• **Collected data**
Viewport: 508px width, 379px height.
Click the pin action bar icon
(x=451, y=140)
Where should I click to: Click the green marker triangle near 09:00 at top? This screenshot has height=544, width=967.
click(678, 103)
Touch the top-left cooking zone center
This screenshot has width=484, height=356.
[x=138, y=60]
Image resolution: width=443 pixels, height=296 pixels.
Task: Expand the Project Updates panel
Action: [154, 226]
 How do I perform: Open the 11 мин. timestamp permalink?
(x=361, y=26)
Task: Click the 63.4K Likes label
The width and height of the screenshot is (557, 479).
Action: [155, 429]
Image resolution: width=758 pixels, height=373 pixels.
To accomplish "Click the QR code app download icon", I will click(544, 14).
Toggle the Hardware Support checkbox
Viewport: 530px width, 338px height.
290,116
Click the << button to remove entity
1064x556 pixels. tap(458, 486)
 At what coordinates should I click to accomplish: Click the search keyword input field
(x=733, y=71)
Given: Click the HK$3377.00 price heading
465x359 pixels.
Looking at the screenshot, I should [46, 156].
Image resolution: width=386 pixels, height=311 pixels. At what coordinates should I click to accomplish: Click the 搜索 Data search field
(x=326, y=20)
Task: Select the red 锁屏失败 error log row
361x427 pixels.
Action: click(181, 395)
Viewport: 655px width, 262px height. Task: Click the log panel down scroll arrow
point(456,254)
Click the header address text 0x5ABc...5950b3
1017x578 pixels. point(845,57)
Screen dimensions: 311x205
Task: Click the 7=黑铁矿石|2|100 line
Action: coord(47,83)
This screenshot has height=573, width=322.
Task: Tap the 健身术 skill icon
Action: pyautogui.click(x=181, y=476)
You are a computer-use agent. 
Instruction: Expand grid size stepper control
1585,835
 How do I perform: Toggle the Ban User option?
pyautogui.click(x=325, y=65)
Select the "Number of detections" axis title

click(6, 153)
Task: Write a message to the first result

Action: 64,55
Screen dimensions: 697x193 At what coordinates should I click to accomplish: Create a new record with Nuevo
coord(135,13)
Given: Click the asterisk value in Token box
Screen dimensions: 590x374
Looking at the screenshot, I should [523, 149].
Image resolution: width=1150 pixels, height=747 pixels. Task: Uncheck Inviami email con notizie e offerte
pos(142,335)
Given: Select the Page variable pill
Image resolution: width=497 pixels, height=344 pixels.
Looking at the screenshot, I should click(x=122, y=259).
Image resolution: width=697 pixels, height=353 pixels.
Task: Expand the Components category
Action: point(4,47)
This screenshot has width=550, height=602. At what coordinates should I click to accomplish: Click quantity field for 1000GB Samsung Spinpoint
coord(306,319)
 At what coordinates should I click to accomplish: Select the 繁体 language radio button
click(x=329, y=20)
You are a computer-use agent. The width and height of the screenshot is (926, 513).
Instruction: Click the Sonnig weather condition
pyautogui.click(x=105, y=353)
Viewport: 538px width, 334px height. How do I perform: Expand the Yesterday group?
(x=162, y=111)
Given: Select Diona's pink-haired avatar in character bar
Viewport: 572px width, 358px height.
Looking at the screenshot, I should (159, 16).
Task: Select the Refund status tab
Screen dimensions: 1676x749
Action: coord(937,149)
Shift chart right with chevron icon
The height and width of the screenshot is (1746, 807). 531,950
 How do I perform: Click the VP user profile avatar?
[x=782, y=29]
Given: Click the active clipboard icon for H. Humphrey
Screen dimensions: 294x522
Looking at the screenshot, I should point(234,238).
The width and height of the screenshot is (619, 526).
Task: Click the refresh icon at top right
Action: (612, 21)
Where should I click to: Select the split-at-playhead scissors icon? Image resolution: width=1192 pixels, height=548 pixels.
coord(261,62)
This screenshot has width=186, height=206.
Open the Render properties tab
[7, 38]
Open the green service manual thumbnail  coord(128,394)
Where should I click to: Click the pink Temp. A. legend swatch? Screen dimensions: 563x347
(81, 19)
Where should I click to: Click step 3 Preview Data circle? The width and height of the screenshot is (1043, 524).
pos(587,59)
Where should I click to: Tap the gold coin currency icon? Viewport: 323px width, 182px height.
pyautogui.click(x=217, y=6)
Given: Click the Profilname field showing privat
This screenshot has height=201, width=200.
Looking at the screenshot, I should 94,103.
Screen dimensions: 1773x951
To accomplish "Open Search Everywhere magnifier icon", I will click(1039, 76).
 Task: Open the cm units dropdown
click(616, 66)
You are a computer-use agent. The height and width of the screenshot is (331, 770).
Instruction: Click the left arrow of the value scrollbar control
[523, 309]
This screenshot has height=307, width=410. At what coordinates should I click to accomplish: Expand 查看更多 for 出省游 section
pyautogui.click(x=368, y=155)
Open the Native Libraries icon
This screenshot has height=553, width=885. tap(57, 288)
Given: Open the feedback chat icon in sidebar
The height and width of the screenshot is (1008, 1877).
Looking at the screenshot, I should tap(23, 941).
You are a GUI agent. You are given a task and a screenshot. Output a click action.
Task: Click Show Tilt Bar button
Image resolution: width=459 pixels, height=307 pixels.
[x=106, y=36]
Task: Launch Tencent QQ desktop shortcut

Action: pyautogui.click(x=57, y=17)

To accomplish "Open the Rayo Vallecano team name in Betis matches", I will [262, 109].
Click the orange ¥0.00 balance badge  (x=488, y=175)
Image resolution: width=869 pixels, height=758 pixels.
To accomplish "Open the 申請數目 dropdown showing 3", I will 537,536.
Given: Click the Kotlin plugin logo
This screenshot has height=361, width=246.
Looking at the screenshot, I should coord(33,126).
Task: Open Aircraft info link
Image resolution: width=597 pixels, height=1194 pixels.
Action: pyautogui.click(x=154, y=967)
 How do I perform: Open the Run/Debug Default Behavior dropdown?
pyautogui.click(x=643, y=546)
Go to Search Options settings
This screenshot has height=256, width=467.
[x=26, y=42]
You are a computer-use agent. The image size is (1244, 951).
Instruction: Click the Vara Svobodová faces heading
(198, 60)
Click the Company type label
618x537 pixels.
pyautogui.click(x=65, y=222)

• **ASSIGNED TASK**
Output all of the records, keeping every word exact.

• **EXERCISE RESULT**
Viewport: 508px width, 379px height.
Click the pin action bar icon
(x=451, y=140)
Where should I click to: Click the green marker triangle near 09:00 at top? This screenshot has height=544, width=967.
click(678, 103)
Touch the top-left cooking zone center
This screenshot has width=484, height=356.
[x=138, y=60]
Image resolution: width=443 pixels, height=296 pixels.
Task: Expand the Project Updates panel
Action: [154, 226]
 How do I perform: Open the 11 мин. timestamp permalink?
(x=361, y=26)
Task: Click the 63.4K Likes label
The width and height of the screenshot is (557, 479).
Action: [155, 429]
Image resolution: width=758 pixels, height=373 pixels.
To accomplish "Click the QR code app download icon", I will click(544, 14).
Toggle the Hardware Support checkbox
Viewport: 530px width, 338px height.
290,116
Click the << button to remove entity
1064x556 pixels. tap(458, 486)
 At what coordinates should I click to accomplish: Click the search keyword input field
(x=733, y=71)
Given: Click the HK$3377.00 price heading
465x359 pixels.
Looking at the screenshot, I should [46, 156].
Image resolution: width=386 pixels, height=311 pixels. At what coordinates should I click to accomplish: Click the 搜索 Data search field
(x=326, y=20)
Task: Select the red 锁屏失败 error log row
361x427 pixels.
Action: click(181, 395)
Viewport: 655px width, 262px height. Task: Click the log panel down scroll arrow
point(456,254)
Click the header address text 0x5ABc...5950b3
1017x578 pixels. point(845,57)
Screen dimensions: 311x205
Task: Click the 7=黑铁矿石|2|100 line
Action: coord(47,83)
This screenshot has height=573, width=322.
Task: Tap the 健身术 skill icon
Action: pyautogui.click(x=181, y=476)
You are a computer-use agent. 
Instruction: Expand grid size stepper control
1585,835
 How do I perform: Toggle the Ban User option?
pyautogui.click(x=325, y=65)
Select the "Number of detections" axis title

click(6, 153)
Task: Write a message to the first result

Action: 64,55
Screen dimensions: 697x193 At what coordinates should I click to accomplish: Create a new record with Nuevo
coord(135,13)
Given: Click the asterisk value in Token box
Screen dimensions: 590x374
Looking at the screenshot, I should [523, 149].
Image resolution: width=1150 pixels, height=747 pixels. Task: Uncheck Inviami email con notizie e offerte
pos(142,335)
Given: Select the Page variable pill
Image resolution: width=497 pixels, height=344 pixels.
Looking at the screenshot, I should click(x=122, y=259).
Image resolution: width=697 pixels, height=353 pixels.
Task: Expand the Components category
Action: point(4,47)
This screenshot has width=550, height=602. At what coordinates should I click to accomplish: Click quantity field for 1000GB Samsung Spinpoint
coord(306,319)
 At what coordinates should I click to accomplish: Select the 繁体 language radio button
click(x=329, y=20)
You are a computer-use agent. The width and height of the screenshot is (926, 513).
Instruction: Click the Sonnig weather condition
pyautogui.click(x=105, y=353)
Viewport: 538px width, 334px height. How do I perform: Expand the Yesterday group?
(x=162, y=111)
Given: Select Diona's pink-haired avatar in character bar
Viewport: 572px width, 358px height.
Looking at the screenshot, I should (159, 16).
Task: Select the Refund status tab
Screen dimensions: 1676x749
Action: coord(937,149)
Shift chart right with chevron icon
The height and width of the screenshot is (1746, 807). 531,950
 How do I perform: Click the VP user profile avatar?
[x=782, y=29]
Given: Click the active clipboard icon for H. Humphrey
Screen dimensions: 294x522
Looking at the screenshot, I should point(234,238).
The width and height of the screenshot is (619, 526).
Task: Click the refresh icon at top right
Action: (612, 21)
Where should I click to: Select the split-at-playhead scissors icon? Image resolution: width=1192 pixels, height=548 pixels.
coord(261,62)
This screenshot has width=186, height=206.
Open the Render properties tab
[7, 38]
Open the green service manual thumbnail  coord(128,394)
Where should I click to: Click the pink Temp. A. legend swatch? Screen dimensions: 563x347
(81, 19)
Where should I click to: Click step 3 Preview Data circle? The width and height of the screenshot is (1043, 524).
pos(587,59)
Where should I click to: Tap the gold coin currency icon? Viewport: 323px width, 182px height.
pyautogui.click(x=217, y=6)
Given: Click the Profilname field showing privat
This screenshot has height=201, width=200.
Looking at the screenshot, I should 94,103.
Screen dimensions: 1773x951
To accomplish "Open Search Everywhere magnifier icon", I will click(1039, 76).
 Task: Open the cm units dropdown
click(616, 66)
You are a computer-use agent. The height and width of the screenshot is (331, 770).
Instruction: Click the left arrow of the value scrollbar control
[523, 309]
This screenshot has height=307, width=410. At what coordinates should I click to accomplish: Expand 查看更多 for 出省游 section
pyautogui.click(x=368, y=155)
Open the Native Libraries icon
This screenshot has height=553, width=885. tap(57, 288)
Given: Open the feedback chat icon in sidebar
The height and width of the screenshot is (1008, 1877).
Looking at the screenshot, I should tap(23, 941).
You are a GUI agent. You are given a task and a screenshot. Output a click action.
Task: Click Show Tilt Bar button
Image resolution: width=459 pixels, height=307 pixels.
[x=106, y=36]
Task: Launch Tencent QQ desktop shortcut

Action: pyautogui.click(x=57, y=17)

To accomplish "Open the Rayo Vallecano team name in Betis matches", I will [262, 109].
Click the orange ¥0.00 balance badge  (x=488, y=175)
Image resolution: width=869 pixels, height=758 pixels.
To accomplish "Open the 申請數目 dropdown showing 3", I will 537,536.
Given: Click the Kotlin plugin logo
This screenshot has height=361, width=246.
Looking at the screenshot, I should coord(33,126).
Task: Open Aircraft info link
Image resolution: width=597 pixels, height=1194 pixels.
Action: pyautogui.click(x=154, y=967)
 How do I perform: Open the Run/Debug Default Behavior dropdown?
pyautogui.click(x=643, y=546)
Go to Search Options settings
This screenshot has height=256, width=467.
[x=26, y=42]
You are a computer-use agent. The image size is (1244, 951).
Instruction: Click the Vara Svobodová faces heading
(198, 60)
Click the Company type label
618x537 pixels.
pyautogui.click(x=65, y=222)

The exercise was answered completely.